On to the cooking process right? So, how long does it take? You know my answer to that- it is an internal temp you shoot for, not a time. But, figure on 1.5 hours per pound roughly if you need to eat at a certain time. You are looking for an internal temp of 190*. That is when it is done.
Now, we have to properly season this hunk of meat, or it won’t taste to special. The method I am about to give you is an award winning recipe that was passed to me from an old friend that used to do the bbq competition circuit and is now a caterer. You can use as much of this or as little as you want, but if you do it like I say, you won’t be disappointed!
The flat is best sliced and the point is best pulled.
Course black pepper
Fiesta brisket rub – (any rub is fine, store bought or homemade)
Knor’s Beef base (granular)
Buttermilk ranch dressing -POWDER!
County Bob’s Steak Sauce – Use your favorite steak sauce here, but stray from A1 Sauce. You can get Bob’s at Wal Mart.
Ok, get the smoker fired up and you want a grate temp of 225-250. Sprinkle pepper and brisket rub liberally on brisket covering 100%. ALL OTHER INGREDIENTS WILL BE USED LATER.
Smoke brisket with FAT CAP UP until you hit an internal temp of 145*. This is the temp where you won’t get much more smoke penetration into the meat.
Pull brisket from smoker. It should be a nice dark brown with some blackening taking place. Sprinkle pepper, rub, beef base, garlic, and powdered ranch over both sides. Now don’t go crazy here with amounts! I usually make one easy pass with each ingredient and make sure that you don’t over do the powdered ranch. Once both sides are done, you want to place foil under the brisket, and add the steak sauce. Again, don’t over do it here! Just pour a small stream right down the middle. Don’t spread it, just get it on top.
Now wrap it and remember which side is the fat cap because you want to continue cooking it with the fat cap up.
Cook it until you hit 190* internal.
Pull it out and let it cool for 30 min/hour. After wards open the foil. You don’t want to lose the juices- in fact, pour the juice into a jar or bowl and reserve.

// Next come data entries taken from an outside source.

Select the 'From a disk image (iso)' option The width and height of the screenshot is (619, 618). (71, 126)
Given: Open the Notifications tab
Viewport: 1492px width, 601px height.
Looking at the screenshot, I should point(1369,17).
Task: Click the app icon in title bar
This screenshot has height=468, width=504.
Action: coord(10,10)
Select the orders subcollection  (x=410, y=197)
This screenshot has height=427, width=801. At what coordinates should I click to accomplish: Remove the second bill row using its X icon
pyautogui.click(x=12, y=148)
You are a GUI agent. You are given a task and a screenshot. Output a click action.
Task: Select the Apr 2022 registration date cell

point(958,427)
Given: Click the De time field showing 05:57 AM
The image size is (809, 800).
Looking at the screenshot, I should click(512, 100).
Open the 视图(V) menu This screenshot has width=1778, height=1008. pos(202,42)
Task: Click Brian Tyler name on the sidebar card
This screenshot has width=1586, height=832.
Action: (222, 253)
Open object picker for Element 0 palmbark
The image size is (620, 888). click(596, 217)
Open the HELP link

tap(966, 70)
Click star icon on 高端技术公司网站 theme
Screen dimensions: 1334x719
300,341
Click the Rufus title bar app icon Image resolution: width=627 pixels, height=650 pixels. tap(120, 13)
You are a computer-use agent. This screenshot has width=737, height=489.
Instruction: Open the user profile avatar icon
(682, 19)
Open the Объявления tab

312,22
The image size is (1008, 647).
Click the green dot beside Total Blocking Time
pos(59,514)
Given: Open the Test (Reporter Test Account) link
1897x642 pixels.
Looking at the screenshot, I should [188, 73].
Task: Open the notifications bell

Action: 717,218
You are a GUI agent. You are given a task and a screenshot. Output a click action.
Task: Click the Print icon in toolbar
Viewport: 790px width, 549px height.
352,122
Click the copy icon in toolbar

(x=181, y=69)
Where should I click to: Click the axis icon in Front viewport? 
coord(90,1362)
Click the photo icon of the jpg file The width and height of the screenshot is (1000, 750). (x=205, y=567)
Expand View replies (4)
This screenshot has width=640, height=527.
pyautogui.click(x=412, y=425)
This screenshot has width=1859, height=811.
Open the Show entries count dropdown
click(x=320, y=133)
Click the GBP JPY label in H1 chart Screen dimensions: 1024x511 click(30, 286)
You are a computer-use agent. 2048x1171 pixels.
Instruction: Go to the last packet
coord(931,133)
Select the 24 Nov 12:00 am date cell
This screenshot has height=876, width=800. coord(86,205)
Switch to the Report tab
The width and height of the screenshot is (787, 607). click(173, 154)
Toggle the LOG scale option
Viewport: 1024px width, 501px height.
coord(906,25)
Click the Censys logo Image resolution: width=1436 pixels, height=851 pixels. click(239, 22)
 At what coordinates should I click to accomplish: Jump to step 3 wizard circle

Ok, now to carving it. You MUST CUT AGAINST THE GRAIN. If you don’t the meat will be very tough. You want thin cuts in strips. If it starts coming apart like a roast (stringy) then cut the other way and that will be against the grain. The point is the best place to start carving and usually you will cut against the grain easily. Once you get close to the deckle, the grain will change a few times. The deckle is actually two pieces separated by a fat layer. I usually slice in between this fat layer when I get to the deckle and separate the deckle. It is easier to see the grain and cut against it this way, but it can be difficult to find and cut down the fat layer without showing you.
I actually have to cut it in two on my GOSM if I get a full packer. I use to professionally separate point and flat. Now I just take off a portion of fat and leave the rest. Before I wrap it in foil, I put some beef broth over it. Seems to help keep it moist.
Never seem more learned than the people you are with. Wear your learning like a pocket watch and keep it hidden. Do not pull it out to count the hours, but give the time when you are asked. --- Lord Chesterfield
how big a brisket you talking about?